→ MATERIAL SHOWN
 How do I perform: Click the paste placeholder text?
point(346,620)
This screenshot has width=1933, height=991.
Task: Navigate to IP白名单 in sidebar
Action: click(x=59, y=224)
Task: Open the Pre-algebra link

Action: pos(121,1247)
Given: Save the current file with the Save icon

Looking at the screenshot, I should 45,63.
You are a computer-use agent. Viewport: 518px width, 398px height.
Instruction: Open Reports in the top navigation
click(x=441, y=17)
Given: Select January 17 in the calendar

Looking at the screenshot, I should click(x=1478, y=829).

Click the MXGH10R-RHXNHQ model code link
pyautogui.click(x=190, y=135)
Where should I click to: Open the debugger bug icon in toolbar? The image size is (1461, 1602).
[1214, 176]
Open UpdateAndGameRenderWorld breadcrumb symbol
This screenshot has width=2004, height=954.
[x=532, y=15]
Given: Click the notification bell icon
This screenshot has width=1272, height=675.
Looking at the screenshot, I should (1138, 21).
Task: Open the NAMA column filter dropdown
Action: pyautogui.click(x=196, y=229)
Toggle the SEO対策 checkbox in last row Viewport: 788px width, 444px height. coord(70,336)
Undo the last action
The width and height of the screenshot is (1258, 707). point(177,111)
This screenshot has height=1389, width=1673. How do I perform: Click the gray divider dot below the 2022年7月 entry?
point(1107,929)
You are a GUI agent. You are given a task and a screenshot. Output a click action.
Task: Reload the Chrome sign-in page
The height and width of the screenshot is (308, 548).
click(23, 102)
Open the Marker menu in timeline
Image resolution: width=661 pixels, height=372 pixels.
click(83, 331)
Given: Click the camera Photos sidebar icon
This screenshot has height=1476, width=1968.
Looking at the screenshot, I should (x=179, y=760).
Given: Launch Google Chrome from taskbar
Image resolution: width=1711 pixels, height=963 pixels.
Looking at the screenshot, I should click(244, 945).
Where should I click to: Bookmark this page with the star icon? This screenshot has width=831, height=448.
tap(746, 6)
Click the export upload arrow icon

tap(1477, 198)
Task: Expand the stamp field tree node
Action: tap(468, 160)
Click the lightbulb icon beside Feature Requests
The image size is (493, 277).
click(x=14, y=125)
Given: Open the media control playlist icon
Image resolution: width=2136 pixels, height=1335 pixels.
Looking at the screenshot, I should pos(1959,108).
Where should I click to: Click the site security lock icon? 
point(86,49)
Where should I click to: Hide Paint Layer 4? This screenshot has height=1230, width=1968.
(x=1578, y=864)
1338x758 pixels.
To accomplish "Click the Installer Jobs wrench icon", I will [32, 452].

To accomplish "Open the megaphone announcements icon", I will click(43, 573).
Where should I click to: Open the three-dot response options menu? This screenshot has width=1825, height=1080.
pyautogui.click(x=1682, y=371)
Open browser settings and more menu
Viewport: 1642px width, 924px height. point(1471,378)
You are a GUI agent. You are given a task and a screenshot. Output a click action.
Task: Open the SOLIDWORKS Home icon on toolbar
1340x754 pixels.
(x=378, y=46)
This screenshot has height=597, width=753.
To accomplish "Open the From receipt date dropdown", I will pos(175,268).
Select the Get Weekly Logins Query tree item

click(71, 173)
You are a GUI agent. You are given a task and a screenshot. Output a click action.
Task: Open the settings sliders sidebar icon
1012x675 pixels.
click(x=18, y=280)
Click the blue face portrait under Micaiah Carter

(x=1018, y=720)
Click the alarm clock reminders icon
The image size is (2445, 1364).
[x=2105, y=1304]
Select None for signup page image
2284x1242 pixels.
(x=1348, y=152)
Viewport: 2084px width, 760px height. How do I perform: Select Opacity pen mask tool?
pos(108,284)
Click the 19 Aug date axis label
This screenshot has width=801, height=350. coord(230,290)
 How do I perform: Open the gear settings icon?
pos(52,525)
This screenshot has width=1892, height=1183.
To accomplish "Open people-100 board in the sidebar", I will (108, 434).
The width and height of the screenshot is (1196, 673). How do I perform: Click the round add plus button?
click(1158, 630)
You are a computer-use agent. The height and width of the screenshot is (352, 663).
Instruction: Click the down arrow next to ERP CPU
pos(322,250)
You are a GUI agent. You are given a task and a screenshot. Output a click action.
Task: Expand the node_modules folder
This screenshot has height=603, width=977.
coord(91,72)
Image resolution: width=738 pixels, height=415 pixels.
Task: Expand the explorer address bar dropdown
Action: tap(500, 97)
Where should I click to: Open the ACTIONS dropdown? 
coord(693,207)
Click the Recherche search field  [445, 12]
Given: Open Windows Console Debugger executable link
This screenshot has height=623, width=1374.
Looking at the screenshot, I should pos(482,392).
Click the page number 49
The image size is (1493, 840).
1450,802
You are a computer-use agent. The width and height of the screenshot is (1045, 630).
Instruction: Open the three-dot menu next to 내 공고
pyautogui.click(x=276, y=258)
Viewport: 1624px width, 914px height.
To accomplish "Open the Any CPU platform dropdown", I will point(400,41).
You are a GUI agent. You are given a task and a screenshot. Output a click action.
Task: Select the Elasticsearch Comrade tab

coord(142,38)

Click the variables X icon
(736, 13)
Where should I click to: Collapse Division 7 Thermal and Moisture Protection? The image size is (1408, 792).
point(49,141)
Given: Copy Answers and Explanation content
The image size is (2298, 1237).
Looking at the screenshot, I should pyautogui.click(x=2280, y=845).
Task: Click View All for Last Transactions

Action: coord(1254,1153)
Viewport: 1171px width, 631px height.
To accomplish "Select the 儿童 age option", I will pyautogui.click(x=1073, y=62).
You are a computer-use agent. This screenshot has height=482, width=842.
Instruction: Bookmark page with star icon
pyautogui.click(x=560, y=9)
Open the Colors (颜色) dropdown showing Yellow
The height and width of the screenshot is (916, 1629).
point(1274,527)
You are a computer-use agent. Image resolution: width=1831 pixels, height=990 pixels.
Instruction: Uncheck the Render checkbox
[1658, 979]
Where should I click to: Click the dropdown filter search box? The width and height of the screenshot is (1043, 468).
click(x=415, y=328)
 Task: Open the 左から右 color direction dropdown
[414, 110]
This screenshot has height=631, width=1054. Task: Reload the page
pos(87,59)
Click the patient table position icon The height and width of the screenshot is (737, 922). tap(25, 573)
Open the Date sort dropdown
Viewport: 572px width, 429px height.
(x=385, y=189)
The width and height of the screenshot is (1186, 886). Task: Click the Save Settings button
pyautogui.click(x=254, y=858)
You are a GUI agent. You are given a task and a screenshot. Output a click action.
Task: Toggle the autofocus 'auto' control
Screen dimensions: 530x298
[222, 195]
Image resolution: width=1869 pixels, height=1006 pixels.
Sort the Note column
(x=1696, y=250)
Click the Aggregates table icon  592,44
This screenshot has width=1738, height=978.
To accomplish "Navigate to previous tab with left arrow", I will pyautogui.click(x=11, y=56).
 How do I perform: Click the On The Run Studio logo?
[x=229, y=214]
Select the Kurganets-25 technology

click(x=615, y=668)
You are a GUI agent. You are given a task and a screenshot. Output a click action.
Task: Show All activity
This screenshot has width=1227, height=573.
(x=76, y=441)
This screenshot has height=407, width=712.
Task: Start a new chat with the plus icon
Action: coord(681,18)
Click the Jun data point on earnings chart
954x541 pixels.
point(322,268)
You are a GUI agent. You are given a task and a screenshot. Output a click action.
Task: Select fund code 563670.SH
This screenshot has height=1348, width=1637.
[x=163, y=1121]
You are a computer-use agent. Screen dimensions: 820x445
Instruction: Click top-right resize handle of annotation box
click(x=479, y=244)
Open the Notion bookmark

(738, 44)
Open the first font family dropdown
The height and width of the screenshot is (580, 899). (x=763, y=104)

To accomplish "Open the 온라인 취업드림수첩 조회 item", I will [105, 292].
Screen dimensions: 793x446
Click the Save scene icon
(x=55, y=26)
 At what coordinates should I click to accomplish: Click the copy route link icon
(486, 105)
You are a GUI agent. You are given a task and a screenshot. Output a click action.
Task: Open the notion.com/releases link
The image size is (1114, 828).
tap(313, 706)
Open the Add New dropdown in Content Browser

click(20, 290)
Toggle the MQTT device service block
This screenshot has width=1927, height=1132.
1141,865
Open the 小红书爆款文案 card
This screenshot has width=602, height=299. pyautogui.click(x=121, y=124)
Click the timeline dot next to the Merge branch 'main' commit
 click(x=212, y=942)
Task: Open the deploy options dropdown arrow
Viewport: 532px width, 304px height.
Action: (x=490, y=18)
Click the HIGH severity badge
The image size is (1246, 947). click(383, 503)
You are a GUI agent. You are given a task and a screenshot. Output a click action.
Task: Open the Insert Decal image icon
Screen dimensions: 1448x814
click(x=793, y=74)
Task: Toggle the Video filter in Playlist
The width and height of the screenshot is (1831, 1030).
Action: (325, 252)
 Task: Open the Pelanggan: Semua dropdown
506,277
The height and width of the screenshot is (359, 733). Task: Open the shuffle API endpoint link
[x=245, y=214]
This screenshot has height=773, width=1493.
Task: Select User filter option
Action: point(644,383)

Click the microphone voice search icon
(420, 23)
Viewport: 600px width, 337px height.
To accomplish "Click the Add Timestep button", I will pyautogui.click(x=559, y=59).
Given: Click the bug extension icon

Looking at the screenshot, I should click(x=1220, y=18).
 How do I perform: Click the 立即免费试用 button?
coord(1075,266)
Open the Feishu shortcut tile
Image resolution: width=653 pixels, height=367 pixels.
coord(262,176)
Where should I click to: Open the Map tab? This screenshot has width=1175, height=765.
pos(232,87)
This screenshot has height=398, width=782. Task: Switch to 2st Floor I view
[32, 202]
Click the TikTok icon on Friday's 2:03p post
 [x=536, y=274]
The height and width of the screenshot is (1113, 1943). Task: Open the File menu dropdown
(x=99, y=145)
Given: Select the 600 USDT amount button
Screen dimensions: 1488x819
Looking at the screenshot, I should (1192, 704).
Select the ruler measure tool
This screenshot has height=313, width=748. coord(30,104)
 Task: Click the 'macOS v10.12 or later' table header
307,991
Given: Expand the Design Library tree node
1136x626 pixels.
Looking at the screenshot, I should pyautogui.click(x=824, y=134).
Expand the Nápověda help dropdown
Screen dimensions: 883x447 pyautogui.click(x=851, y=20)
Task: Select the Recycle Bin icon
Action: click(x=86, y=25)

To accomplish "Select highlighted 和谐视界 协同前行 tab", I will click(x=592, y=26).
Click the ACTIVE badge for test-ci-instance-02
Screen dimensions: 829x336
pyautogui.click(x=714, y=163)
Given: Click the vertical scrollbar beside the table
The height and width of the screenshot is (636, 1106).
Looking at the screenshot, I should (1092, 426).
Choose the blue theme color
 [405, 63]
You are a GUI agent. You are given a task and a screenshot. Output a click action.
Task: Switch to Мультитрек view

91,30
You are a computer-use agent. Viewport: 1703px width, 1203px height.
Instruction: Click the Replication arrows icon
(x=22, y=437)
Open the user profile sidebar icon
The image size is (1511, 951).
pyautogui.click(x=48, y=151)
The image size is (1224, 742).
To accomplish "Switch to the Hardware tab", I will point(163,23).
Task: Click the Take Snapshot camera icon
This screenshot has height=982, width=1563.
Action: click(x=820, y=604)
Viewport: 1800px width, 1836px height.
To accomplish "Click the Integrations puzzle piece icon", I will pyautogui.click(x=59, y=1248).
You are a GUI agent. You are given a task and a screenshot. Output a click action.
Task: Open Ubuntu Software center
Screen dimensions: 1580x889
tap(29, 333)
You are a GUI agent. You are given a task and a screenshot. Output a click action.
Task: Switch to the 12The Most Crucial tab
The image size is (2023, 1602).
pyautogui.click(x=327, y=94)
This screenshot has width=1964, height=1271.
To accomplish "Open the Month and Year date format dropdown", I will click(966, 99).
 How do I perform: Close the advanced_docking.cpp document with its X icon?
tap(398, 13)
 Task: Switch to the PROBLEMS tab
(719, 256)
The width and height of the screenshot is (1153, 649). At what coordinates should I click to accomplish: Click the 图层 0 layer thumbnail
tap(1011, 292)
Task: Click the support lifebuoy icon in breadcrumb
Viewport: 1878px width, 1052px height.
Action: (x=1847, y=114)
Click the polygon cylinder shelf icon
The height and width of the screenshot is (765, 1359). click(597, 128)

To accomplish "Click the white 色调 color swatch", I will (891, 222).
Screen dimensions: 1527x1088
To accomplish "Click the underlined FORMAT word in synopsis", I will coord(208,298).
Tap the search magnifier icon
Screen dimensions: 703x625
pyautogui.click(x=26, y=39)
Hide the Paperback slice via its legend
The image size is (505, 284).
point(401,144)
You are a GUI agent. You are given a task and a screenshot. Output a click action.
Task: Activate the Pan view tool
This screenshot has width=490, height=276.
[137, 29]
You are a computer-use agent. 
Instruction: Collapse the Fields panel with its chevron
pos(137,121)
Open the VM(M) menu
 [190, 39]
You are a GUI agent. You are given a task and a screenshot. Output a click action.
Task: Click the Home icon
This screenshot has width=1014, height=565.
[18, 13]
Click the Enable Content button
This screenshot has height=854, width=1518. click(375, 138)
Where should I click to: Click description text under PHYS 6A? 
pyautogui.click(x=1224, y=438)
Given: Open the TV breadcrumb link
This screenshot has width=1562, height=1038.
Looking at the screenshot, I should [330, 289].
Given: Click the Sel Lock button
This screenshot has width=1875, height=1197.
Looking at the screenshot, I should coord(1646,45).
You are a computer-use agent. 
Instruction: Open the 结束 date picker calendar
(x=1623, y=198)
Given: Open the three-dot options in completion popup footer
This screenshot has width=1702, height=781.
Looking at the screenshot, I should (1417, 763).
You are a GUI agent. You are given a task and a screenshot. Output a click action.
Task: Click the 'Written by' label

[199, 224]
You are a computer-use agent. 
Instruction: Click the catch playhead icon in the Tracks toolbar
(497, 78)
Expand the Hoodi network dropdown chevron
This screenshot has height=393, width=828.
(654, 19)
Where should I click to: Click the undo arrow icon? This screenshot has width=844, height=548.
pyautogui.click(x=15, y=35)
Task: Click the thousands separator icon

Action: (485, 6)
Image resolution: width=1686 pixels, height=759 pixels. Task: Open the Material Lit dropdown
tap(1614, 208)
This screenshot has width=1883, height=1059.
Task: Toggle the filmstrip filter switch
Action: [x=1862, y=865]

→ YOUR OBJECTIVE
Copy all lines from the data that hold the word "control".

→ ANSWER TO THIS TASK
Given: Open the media control playlist icon
Task: Toggle the autofocus 'auto' control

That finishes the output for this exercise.